Home sale exclusion remains intact
Although Congress threatened to reduce the benefits of the home sale exclusion, the final version of the new Tax Cuts and Jobs Act (TCJA) did not include a crackdown. As a result, if you sell your home at a huge profit and qualify under the existing rules, you can still exclude up to $250,000 of your gain—$500,000 if you’re married and file a joint return—from the sale of your home.
Note that the TCJA has modified the rules for deducting mortgage interest and certain related aspects. But the home sale exclusion remains intact.
Background: To qualify for the $250,000/$500,000 home sale tax break, the home must have been owned by you and used as your “principal residence” for at least two of the five years prior to the sale. This special tax exclusion doesn’t apply, however, if you sold another qualified principal residence within the previous two years. (Theoretically, you could qualify for the home sale exclusion every two years.)
Keeping that in mind, here are some key points to know about the home sale exclusion:
- The home must be used as your principal residence for any two of the past five years. The years do not have to be consecutive. Moreover, you can meet the “use” and “ownership” requirements in different tax years.
- If you file a joint return, you can claim the maximum exclusion if (1) either spouse meets the two-year ownership test, (2) both spouses meet the two-year use test and (3) neither spouse has elected the exclusion within the past two years. This is particularly important to remember if you have recently gotten divorced or remarried.
- To meet the use requirements, you must physically occupy the home, but short absences won’t count against you. On the other hand, a longer absence, such as a one-year sabbatical by a college professor, does not count as time when the home is being used as your principal residence.
- If you own two homes and live in both places during the year, the home where you stay for most of the year is generally treated as your principal residence.
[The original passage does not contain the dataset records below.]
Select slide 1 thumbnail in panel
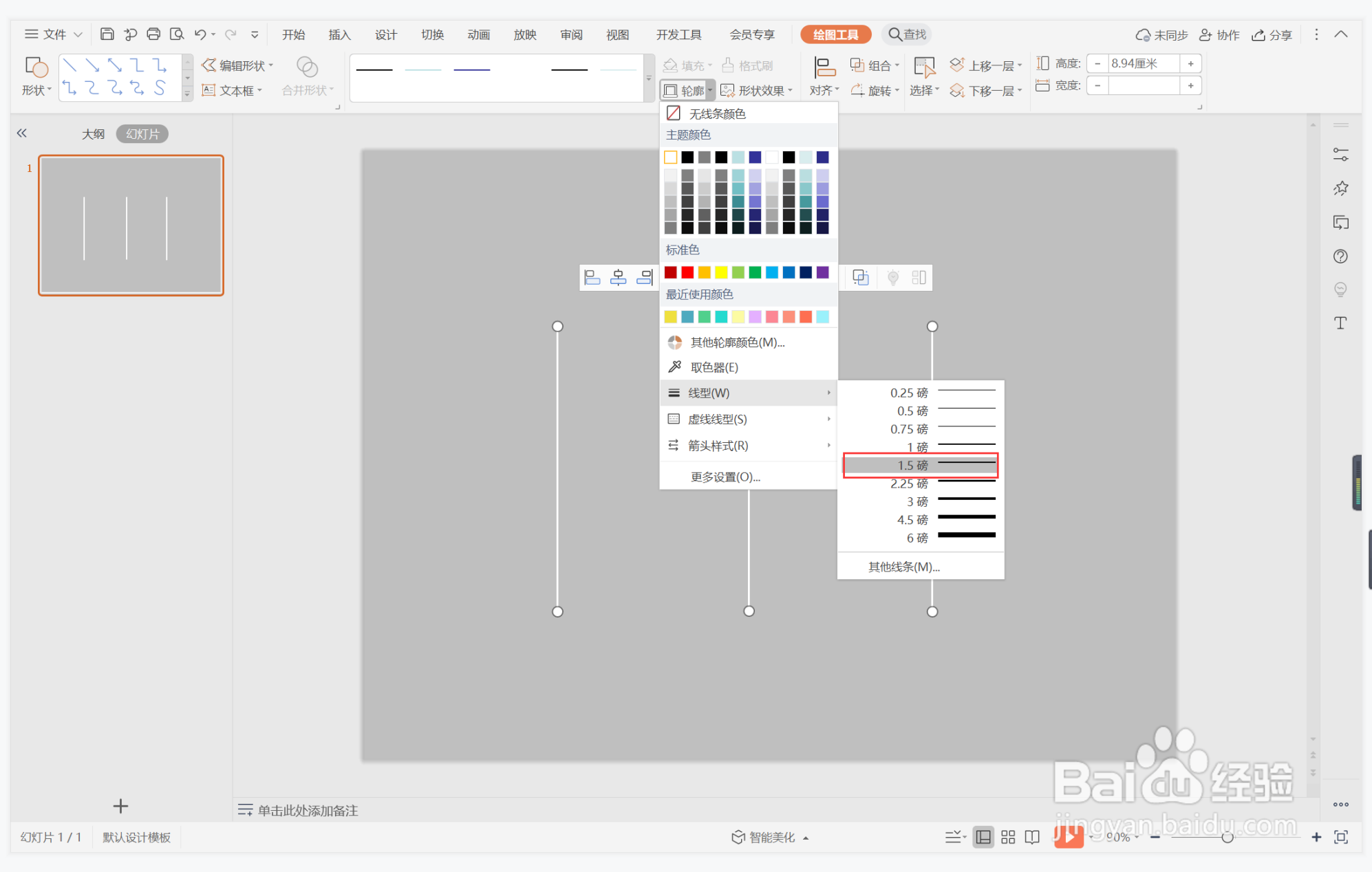pyautogui.click(x=131, y=226)
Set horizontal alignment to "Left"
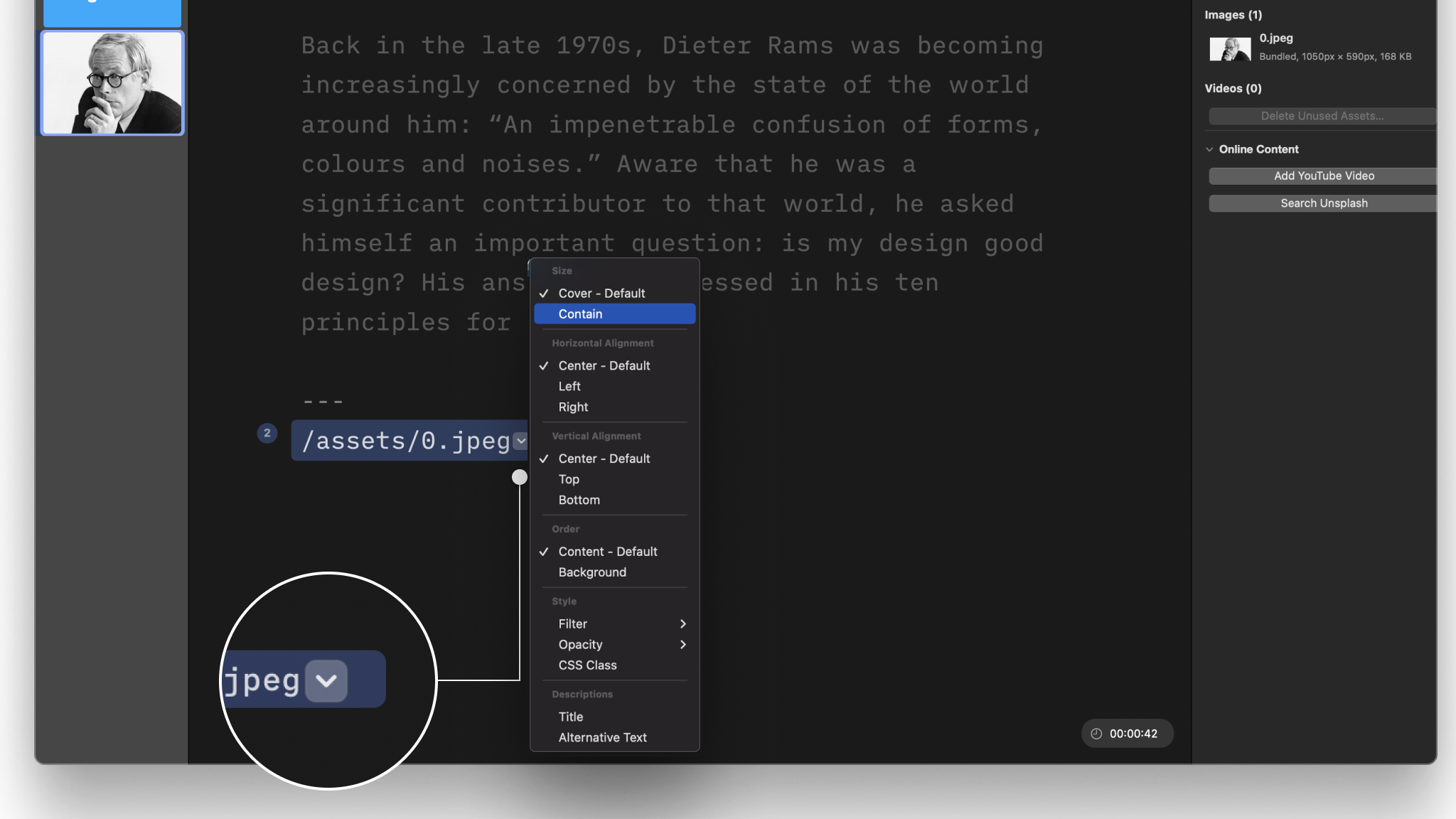Screen dimensions: 1456x819 pyautogui.click(x=568, y=386)
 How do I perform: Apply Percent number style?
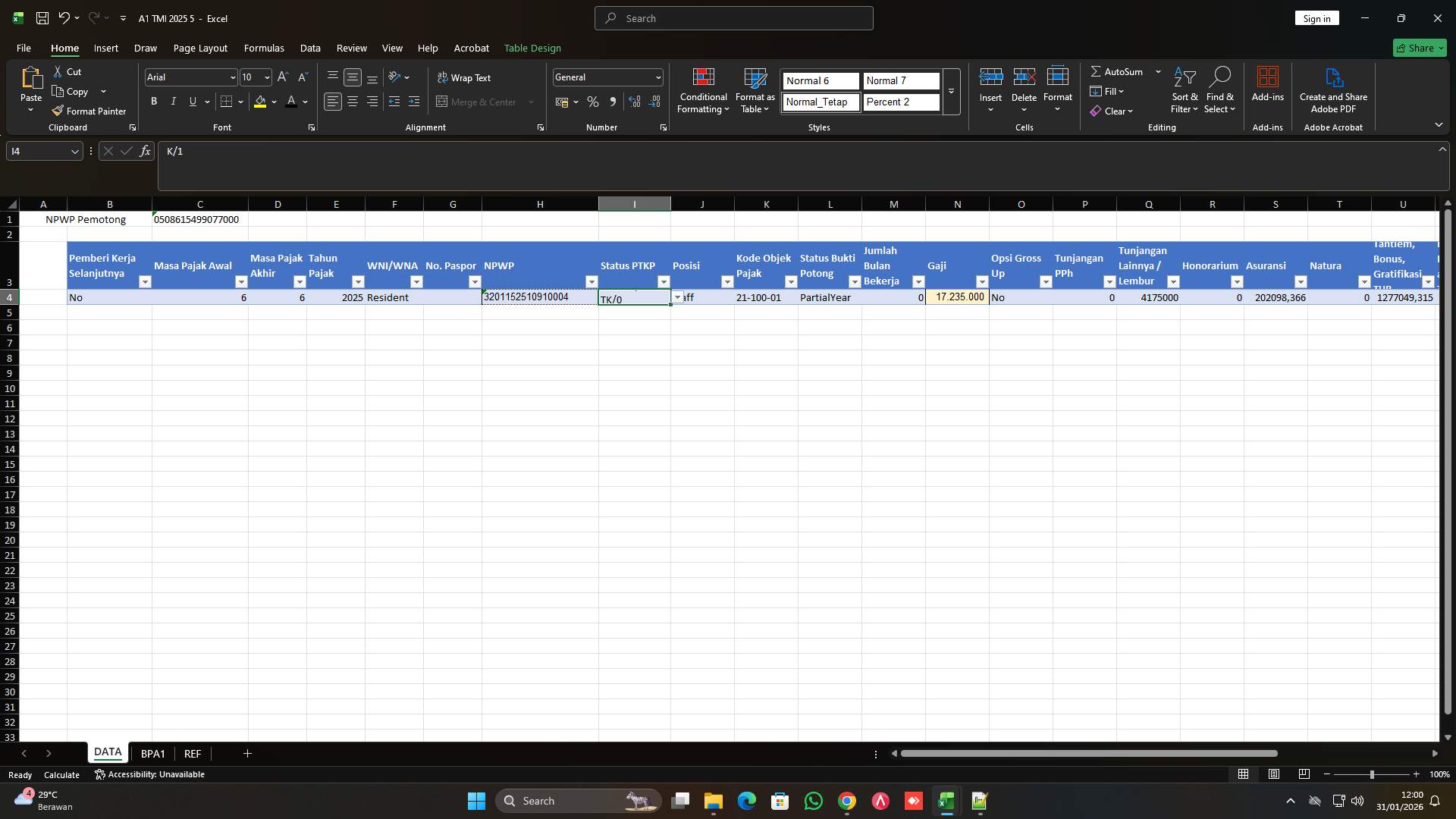592,102
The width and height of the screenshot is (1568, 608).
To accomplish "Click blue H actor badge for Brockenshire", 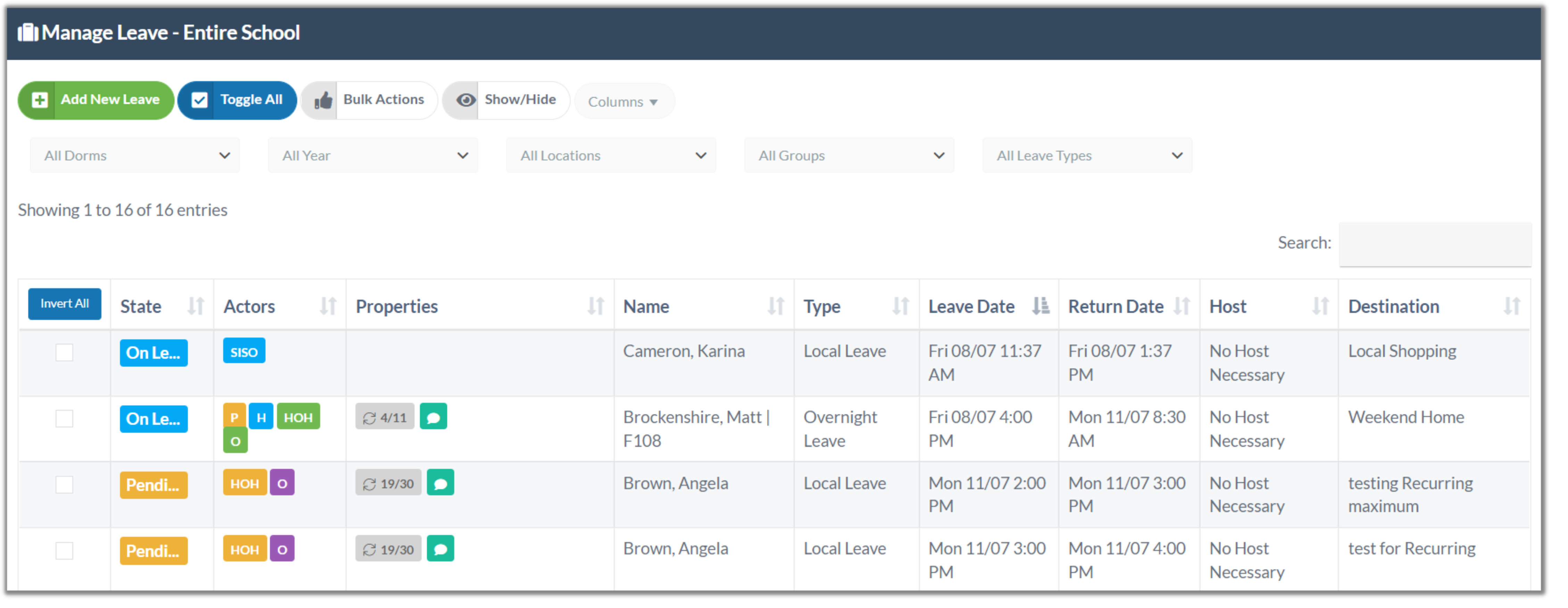I will 261,417.
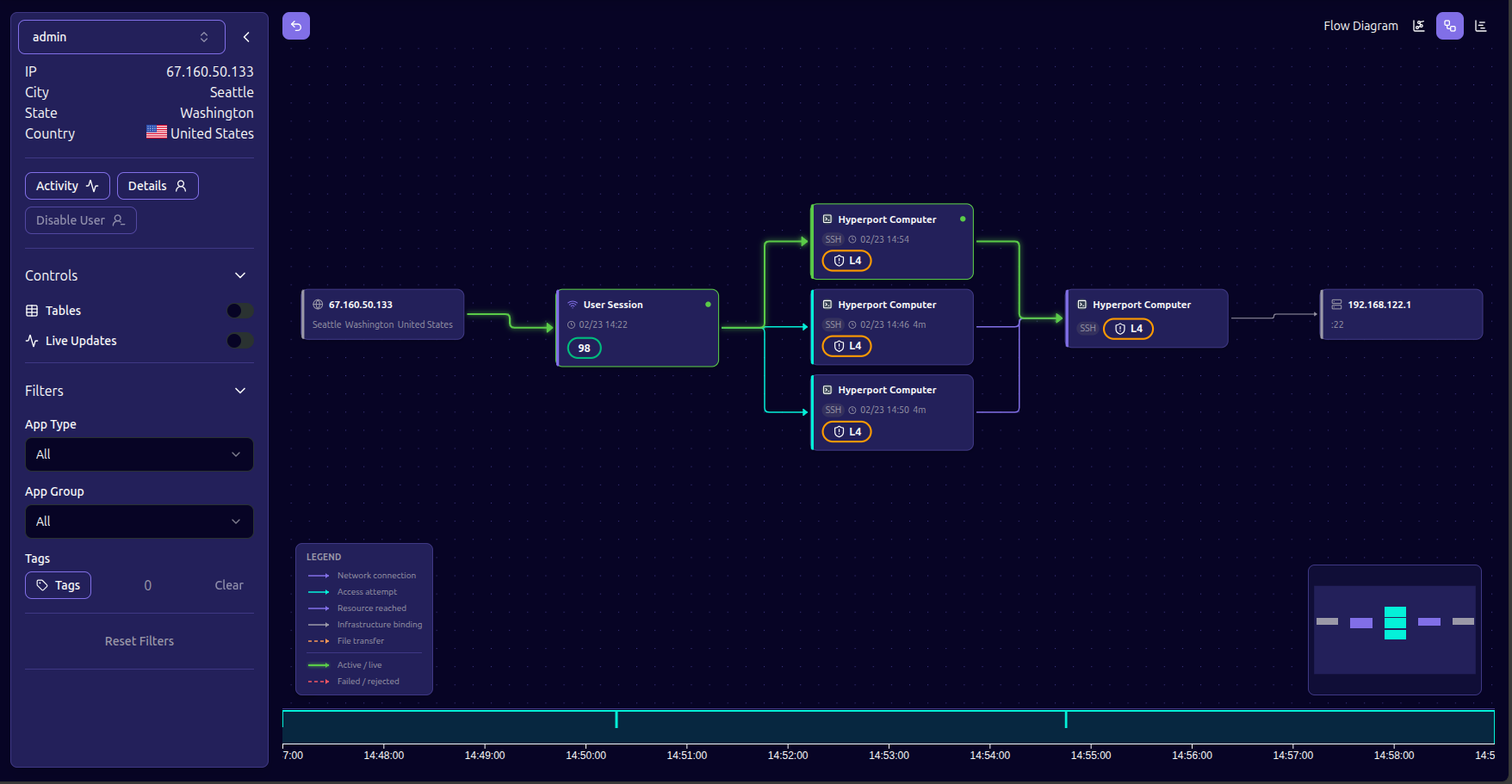This screenshot has width=1512, height=784.
Task: Collapse the Filters section
Action: coord(240,391)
For instance, if you spend seven months at a winter home and five months at a summer home, the winter home is considered to be your principal residence.
- To the extent that the home has been used for business rental or use—including using a portion of the residence as a home office—you must recapture depreciation deductions attributable to the period after May 6, 1997. The recaptured income is taxed at the 25% rate.
Reminder: This is a general overview of the new tax rules for the sale of a principal residence. It is strongly recommended that you consult a professional tax adviser concerning the home sale exclusion and other tax ramifications of home ownership.